__FRAGMENTO PROPORCIONADO__:
Pero quizás a veces tengo que dejar de lado mi orgullo enfermo. Ese orgullo que me hace pensar que siempre tengo razón. Y quiero imponerles a los demás mi forma de ver las cosas. Conozco alguna persona obsesiva que no cesa hasta que se hace lo que él desea. Al final lo que consigue es quedarse solo.
El orgullo enfermo me aísla. Hace que nadie quiera estar conmigo porque a mi lado no es posible pensar de forma diferente. No quiero caer en ese orgullo desequilibrado. Ese orgullo insano. Ese orgullo que esconde tal vez un sentimiento de inferioridad. No lo sé. Ese orgullo no me hace bien. Me vuelve intransigente. Me aleja de las personas.
Quiero suplicarle a Dios que no venza en mí el orgullo. Ese anhelo de independencia, de marcar yo los caminos, de dirigir yo mi vida y la vida de los otros. No quiero organizarle la vida a nadie. Quiero ser más humilde, más manso. Acoger en mi vida la voluntad diferente a la mía como una insinuación de Dios. No cerrarme en mi rigidez al vuelo del Espíritu.

__DATOS SIN PROCESAR__:
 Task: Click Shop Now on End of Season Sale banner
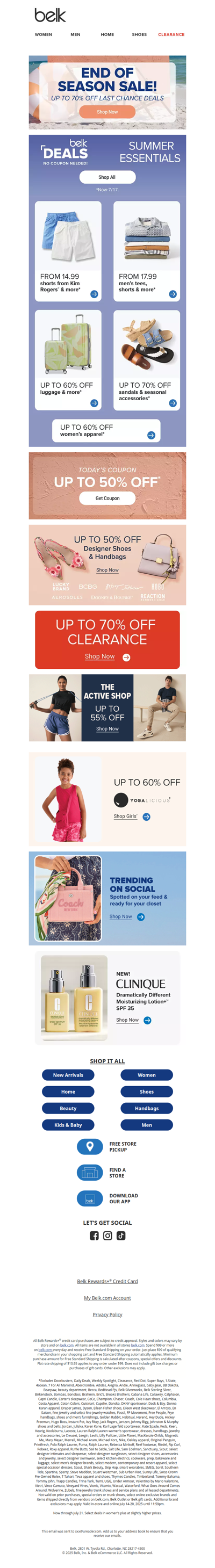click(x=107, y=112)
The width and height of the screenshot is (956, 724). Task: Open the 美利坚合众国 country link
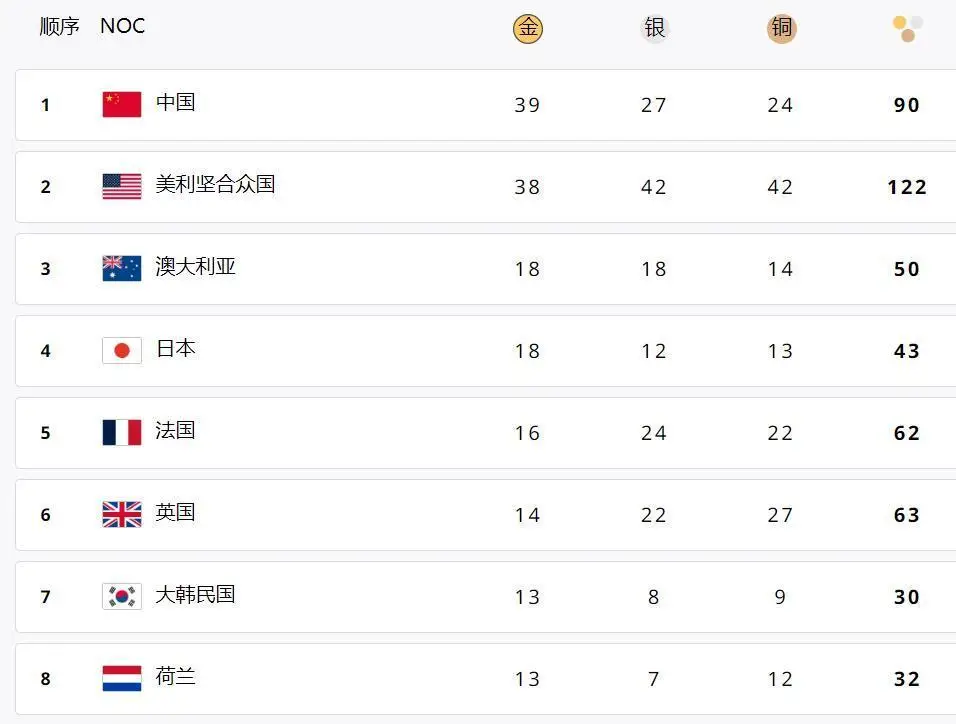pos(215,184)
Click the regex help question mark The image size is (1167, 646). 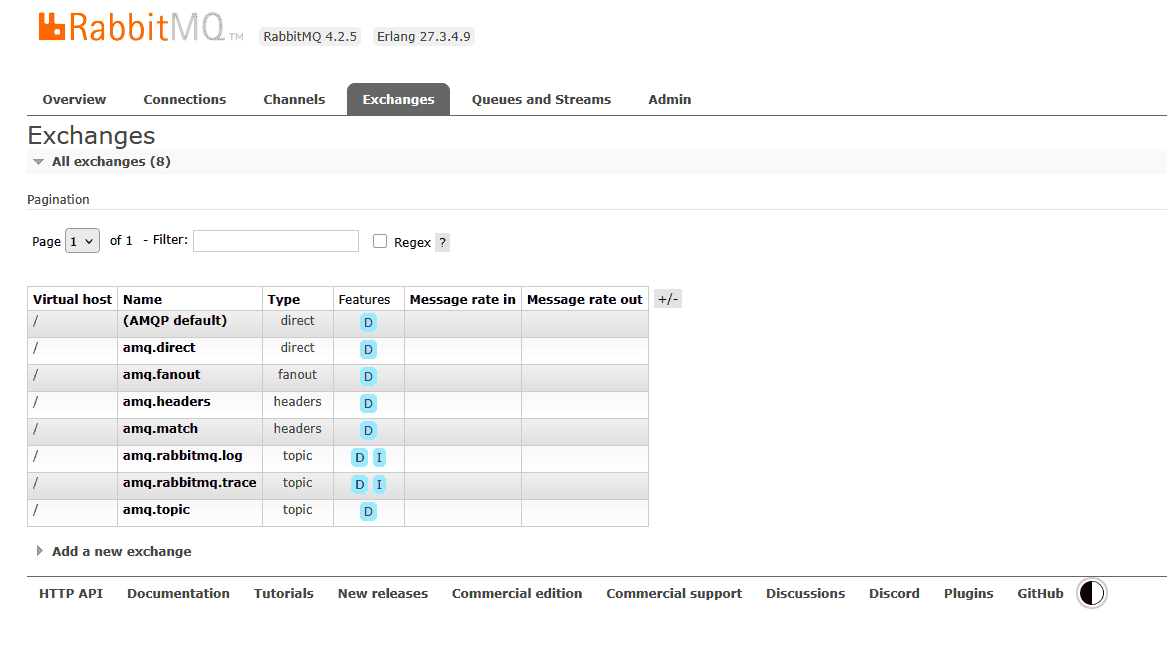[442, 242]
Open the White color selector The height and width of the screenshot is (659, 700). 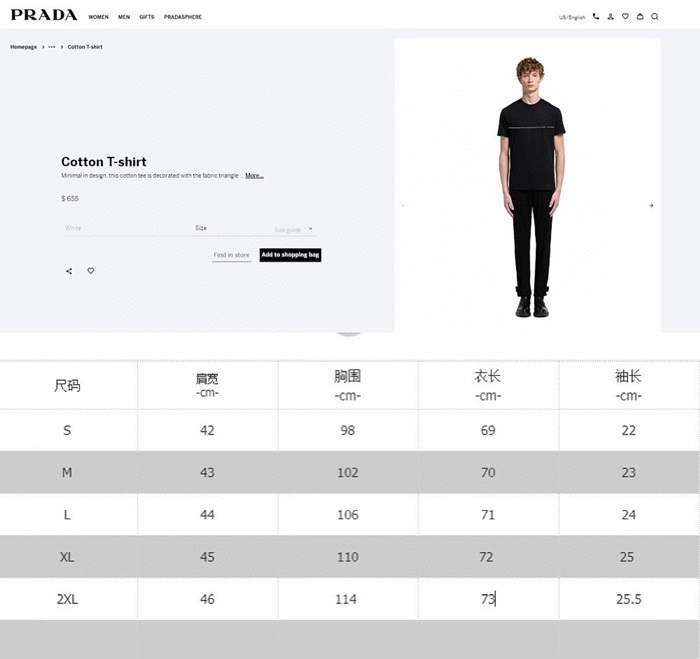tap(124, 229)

==

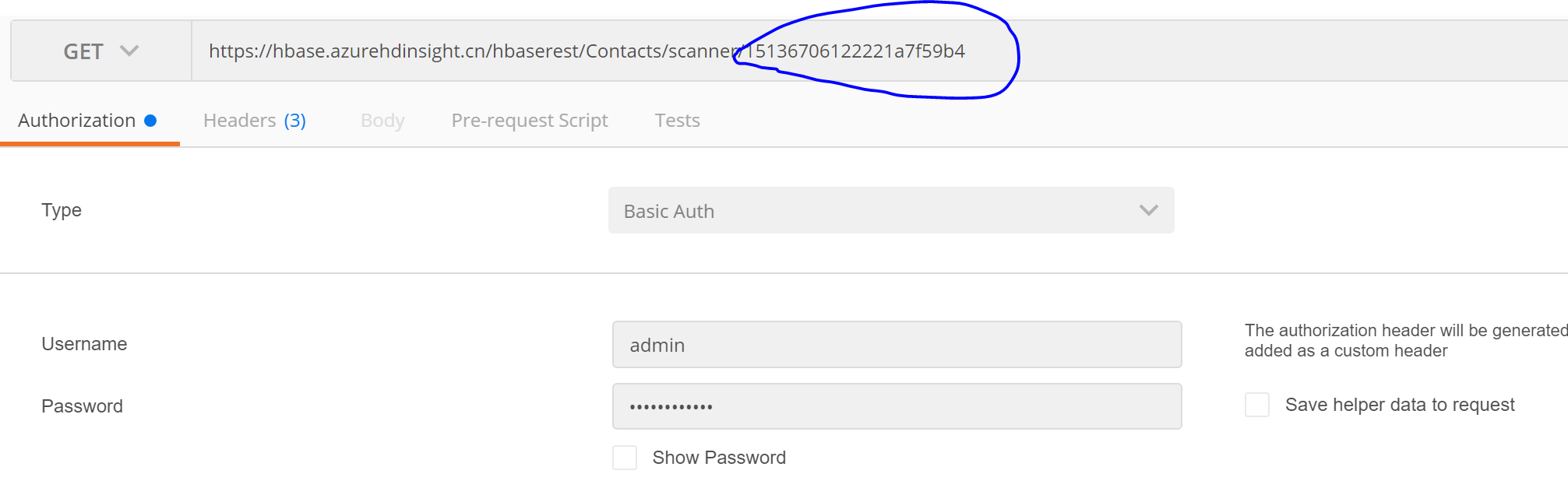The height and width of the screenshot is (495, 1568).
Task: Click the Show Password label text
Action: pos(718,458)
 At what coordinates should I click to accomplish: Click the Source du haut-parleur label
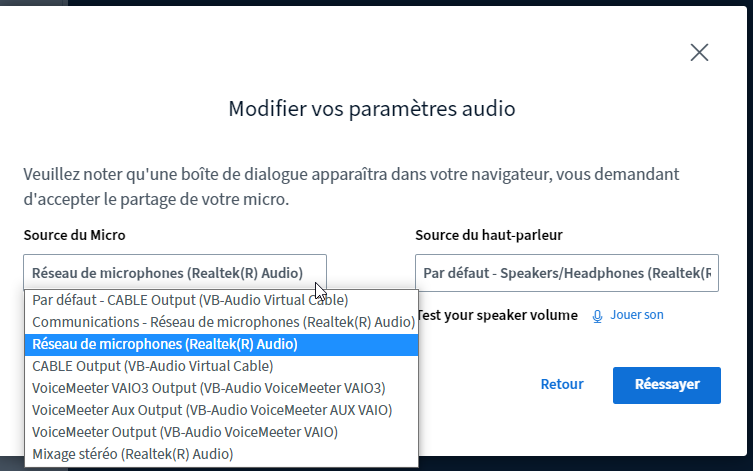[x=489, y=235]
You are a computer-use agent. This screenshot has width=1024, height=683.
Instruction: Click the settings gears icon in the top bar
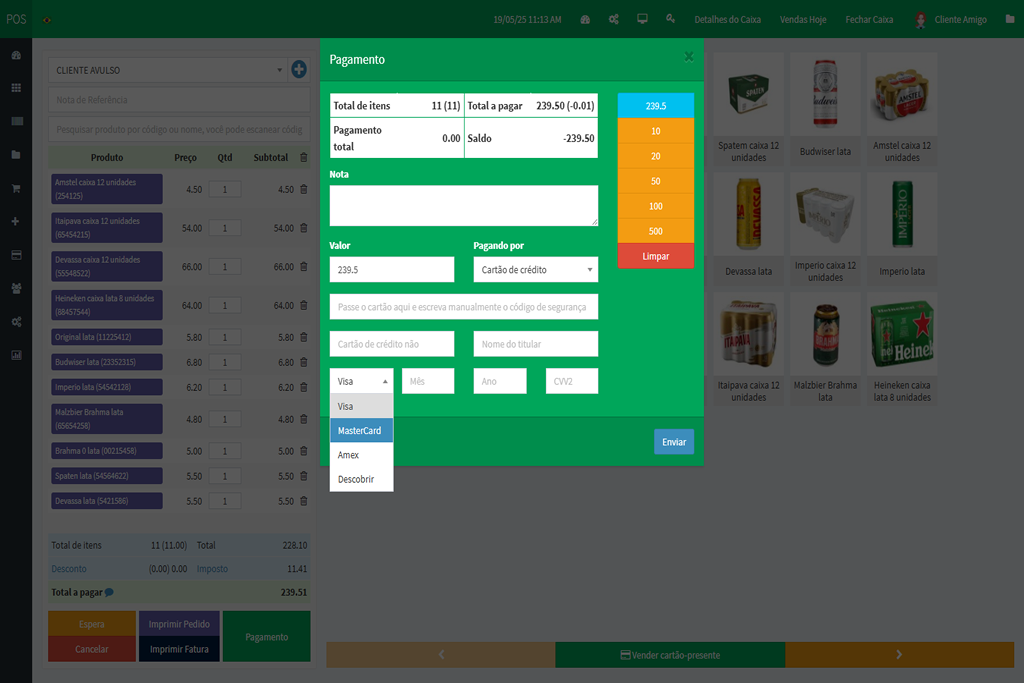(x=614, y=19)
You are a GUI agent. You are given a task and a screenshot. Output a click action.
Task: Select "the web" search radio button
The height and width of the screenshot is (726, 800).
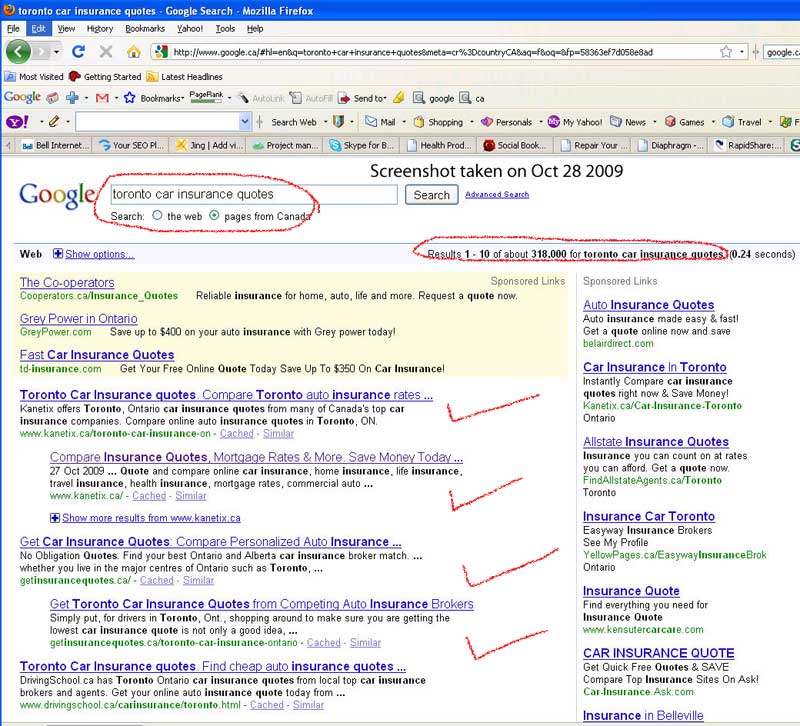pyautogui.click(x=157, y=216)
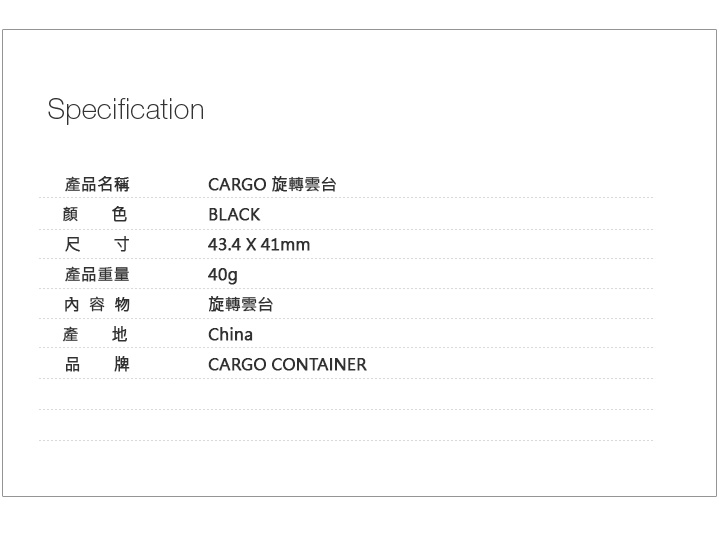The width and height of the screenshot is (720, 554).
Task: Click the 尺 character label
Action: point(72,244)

__TAREA ASIGNADA 1__:
Responda a estas preguntas sobre la reflexión acerca del orgullo:
(a) ¿Qué consigue al final la persona obsesiva que no cesa hasta que se hace lo que desea?
(b) ¿Qué sentimiento esconde tal vez ese orgullo insano?
(c) ¿Qué quiere suplicarle a Dios quien habla?
__TAREA ASIGNADA 2__:
¿Concuerdan con la reflexión sobre el orgullo las siguientes afirmaciones? Conteste sí o no en cada caso y cite textualmente las palabras que lo deciden.
(a) El orgullo enfermo acerca a quien habla a las demás personas.
(b) Quien habla desea organizarles la vida a los demás.
(c) Quien habla quiere ser más humilde.
__TAREA ASIGNADA 3__: Prosiga la reflexión sobre el orgullo desde donde termina.

__RESPUESTA ESCRITA 1__:
(a) Quedarse solo.
(b) Un sentimiento de inferioridad.
(c) Que no venza en su vida el orgullo.

__RESPUESTA ESCRITA 2__:
(a) No: «Me aleja de las personas.»
(b) No: «No quiero organizarle la vida a nadie.»
(c) Sí: «Quiero ser más humilde, más manso.»

__RESPUESTA ESCRITA 3__:
Le pido a Dios que me haga manso. No es lo mismo ser manso que ser blando. El hombre manso es un hombre fuerte y firme. Comenta el padre José Kentenich: “El heroísmo de la mansedumbre no se aprende por nuestros propios medios. Hay personas que son blandas de nacimiento. Pero no confundamos blandura con mansedumbre. Ser mansos significa también ser valientes y asumir responsabilidades inherentes a la maternidad y la paternidad. El Espíritu nos ayudará a hallar el justo medio en la mansedumbre”[1].
Un hombre manso no se deja llevar por la corriente. Por eso quiero tener mi corazón anclado en lo alto. Y con hondas raíces en la tierra. Para no dejarme llevar por el viento como una hoja, de un lado a otro sin ningún control. La mansedumbre no es debilidad. Es fortaleza.
El hombre manso tiene raíces profundas, tiene su corazón bien asentado en tierra firme. Es roca el hogar en el que descansa. La mansedumbre y la docilidad son un don de Dios, una obra del Espíritu Santo en mi alma.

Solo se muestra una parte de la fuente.